As the new school year is about to begin, I can’t help but look at my daughters and reflect upon how far they have come in their 15 years of life and learning. Eight years ago, when my girls were in 2nd grade, I was slogging and blogging my way through each day, trying to figure out autism so I could better understand my kiddos and their needs. Fast forward to now, with 10th grade looming in the near future (and driving, and dating, and college, and who knows what else), and I am blown away by the progress that I see. My daughters have learned and grown so much–academically, socially, and emotionally–that I find myself breathing a sigh of relief. They are going to be alright. They are going to make it without me. With the help of some amazing educators, friends, and family members, I have been able to teach them what they need to be (mostly) functional adults. It’s a liberating feeling!

» **EXTRACTED ENTRIES**:
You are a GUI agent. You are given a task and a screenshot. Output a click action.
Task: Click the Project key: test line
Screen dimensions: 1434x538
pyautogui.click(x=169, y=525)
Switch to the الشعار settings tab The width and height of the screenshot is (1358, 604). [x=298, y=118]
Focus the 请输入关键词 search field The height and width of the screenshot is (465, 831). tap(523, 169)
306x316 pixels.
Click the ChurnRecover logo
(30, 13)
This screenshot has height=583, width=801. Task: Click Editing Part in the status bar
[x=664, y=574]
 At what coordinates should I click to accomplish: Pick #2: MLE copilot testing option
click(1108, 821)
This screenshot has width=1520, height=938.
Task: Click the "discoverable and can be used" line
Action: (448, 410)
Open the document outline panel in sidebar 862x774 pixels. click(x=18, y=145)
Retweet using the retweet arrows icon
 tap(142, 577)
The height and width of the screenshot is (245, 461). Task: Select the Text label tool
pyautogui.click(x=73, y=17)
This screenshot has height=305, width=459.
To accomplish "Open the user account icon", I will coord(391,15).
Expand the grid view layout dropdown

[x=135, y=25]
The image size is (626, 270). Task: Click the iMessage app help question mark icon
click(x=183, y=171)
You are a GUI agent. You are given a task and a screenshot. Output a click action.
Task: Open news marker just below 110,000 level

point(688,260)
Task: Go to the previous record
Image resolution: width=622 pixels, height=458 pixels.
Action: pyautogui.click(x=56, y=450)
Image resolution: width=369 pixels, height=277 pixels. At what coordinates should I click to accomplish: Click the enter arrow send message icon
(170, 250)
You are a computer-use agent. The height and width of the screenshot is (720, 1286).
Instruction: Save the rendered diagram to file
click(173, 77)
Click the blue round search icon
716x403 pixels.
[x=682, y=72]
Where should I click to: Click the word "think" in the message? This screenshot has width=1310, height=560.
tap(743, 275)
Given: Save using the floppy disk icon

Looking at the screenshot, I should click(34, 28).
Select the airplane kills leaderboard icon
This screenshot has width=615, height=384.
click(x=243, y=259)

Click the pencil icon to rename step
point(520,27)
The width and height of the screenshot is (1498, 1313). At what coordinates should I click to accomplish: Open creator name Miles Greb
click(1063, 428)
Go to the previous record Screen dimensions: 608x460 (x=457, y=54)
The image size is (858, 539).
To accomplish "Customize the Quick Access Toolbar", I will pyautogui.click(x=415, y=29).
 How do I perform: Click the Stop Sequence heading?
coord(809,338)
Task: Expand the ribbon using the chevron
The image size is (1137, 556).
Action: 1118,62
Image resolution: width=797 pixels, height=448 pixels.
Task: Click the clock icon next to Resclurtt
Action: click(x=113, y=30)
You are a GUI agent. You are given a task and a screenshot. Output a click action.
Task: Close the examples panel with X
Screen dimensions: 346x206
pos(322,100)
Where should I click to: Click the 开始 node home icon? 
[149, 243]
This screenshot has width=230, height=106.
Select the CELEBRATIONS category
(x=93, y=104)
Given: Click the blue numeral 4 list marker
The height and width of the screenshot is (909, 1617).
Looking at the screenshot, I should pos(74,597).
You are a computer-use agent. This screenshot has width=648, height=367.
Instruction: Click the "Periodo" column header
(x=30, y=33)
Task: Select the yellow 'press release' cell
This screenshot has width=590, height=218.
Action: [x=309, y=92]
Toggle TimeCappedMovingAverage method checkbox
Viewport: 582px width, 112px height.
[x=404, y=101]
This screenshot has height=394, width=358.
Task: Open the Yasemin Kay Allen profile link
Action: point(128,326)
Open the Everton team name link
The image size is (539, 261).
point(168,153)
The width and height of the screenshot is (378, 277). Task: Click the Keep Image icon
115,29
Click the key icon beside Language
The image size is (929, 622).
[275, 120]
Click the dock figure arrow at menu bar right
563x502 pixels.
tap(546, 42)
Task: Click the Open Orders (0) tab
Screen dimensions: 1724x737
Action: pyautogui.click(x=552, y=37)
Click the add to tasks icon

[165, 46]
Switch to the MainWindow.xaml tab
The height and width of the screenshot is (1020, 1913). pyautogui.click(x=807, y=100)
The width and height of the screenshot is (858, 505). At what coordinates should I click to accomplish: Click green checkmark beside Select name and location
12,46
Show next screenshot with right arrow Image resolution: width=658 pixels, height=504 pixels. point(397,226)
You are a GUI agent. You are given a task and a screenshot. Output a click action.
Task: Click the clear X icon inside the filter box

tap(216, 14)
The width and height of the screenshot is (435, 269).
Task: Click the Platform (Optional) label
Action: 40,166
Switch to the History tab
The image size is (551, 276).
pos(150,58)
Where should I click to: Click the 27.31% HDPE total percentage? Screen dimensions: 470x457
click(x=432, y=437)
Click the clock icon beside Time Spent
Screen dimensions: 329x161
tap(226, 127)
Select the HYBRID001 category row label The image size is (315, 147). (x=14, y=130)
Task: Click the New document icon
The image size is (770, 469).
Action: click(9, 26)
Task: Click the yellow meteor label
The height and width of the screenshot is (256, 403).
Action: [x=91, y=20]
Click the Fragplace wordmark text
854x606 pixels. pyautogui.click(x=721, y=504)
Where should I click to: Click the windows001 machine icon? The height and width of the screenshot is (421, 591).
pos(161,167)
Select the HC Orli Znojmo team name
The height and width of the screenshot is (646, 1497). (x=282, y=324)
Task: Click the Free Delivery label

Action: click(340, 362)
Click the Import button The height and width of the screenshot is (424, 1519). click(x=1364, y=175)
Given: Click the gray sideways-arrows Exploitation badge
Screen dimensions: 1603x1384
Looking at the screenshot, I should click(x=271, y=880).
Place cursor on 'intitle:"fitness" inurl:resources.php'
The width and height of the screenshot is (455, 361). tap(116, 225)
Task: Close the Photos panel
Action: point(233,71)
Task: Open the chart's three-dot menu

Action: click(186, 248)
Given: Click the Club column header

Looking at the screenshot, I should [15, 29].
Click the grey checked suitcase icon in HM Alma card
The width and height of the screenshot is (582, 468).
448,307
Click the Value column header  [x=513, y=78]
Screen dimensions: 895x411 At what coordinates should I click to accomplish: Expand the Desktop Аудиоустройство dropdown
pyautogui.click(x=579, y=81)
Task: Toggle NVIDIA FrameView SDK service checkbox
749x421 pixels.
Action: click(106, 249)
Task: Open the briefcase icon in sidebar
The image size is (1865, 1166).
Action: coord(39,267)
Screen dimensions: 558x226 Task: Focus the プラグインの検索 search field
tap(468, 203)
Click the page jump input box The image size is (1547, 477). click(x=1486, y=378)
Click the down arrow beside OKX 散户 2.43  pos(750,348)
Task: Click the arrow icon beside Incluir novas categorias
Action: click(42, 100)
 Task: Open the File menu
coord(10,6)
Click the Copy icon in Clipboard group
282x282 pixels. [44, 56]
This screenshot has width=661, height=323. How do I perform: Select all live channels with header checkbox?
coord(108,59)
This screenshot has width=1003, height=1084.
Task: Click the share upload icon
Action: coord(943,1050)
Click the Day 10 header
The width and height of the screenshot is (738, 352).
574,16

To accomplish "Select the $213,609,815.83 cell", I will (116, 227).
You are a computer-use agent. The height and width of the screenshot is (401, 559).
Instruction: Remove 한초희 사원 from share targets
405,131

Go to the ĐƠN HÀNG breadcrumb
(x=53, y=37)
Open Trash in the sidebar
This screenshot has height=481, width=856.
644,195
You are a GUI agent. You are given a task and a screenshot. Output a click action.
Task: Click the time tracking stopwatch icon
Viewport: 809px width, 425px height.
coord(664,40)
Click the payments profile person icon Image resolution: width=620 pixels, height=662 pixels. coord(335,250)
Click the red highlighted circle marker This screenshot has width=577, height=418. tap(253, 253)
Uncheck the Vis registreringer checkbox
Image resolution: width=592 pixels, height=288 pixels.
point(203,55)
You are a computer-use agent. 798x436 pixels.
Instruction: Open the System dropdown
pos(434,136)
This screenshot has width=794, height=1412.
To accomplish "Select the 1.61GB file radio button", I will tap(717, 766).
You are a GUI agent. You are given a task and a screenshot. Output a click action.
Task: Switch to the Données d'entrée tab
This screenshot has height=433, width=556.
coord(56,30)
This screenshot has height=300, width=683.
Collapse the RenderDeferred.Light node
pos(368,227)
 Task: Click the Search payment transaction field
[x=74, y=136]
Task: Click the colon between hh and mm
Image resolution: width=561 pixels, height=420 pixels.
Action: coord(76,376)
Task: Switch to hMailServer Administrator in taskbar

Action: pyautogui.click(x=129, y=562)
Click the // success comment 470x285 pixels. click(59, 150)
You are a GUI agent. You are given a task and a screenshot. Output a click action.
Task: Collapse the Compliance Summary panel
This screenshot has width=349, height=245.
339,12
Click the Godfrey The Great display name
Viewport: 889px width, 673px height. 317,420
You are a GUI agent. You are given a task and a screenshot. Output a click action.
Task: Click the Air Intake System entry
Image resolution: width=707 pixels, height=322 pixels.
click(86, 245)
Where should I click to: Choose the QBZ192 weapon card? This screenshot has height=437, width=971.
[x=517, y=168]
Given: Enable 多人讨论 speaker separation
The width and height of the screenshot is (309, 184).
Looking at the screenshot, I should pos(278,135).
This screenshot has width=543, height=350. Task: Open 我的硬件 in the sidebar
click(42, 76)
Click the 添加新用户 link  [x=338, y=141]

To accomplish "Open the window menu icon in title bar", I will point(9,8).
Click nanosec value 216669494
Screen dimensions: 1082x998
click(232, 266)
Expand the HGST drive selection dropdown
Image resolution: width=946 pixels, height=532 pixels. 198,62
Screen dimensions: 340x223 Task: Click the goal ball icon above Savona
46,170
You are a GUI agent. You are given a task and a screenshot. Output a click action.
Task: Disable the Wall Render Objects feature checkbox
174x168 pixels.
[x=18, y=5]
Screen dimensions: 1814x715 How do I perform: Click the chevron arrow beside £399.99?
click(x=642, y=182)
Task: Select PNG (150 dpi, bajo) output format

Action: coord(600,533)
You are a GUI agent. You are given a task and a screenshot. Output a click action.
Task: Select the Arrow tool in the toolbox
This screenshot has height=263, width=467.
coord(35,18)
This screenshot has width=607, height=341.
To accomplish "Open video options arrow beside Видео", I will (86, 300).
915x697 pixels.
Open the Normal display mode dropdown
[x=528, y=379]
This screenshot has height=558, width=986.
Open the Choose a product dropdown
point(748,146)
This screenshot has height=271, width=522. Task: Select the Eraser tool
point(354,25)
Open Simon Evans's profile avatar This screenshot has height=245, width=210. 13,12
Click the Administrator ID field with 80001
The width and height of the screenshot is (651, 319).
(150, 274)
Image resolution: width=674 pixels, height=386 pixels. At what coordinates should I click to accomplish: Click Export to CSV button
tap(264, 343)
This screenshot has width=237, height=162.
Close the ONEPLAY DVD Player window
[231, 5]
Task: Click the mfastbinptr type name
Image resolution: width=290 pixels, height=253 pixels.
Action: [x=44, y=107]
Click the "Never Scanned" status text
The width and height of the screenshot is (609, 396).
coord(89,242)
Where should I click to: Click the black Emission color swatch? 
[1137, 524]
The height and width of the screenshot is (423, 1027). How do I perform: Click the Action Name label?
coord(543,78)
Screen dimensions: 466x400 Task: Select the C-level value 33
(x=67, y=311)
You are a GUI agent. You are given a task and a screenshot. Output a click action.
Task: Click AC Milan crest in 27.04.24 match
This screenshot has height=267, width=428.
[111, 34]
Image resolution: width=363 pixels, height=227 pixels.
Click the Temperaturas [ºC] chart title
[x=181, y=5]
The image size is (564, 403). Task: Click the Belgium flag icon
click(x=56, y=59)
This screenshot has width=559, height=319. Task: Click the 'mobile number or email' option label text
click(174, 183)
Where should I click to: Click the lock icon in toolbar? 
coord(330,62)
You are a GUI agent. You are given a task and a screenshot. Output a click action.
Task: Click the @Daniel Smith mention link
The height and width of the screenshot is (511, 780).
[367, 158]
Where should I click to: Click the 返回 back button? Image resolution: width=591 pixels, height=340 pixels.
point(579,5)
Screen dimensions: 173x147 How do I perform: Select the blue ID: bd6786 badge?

» **WORK ITEM**:
In the back-to-school reflection, what grade were the daughters in eight years ago? The material has no connection to the back-to-school reflection.

» **RESULT OF THE TASK**:
2nd grade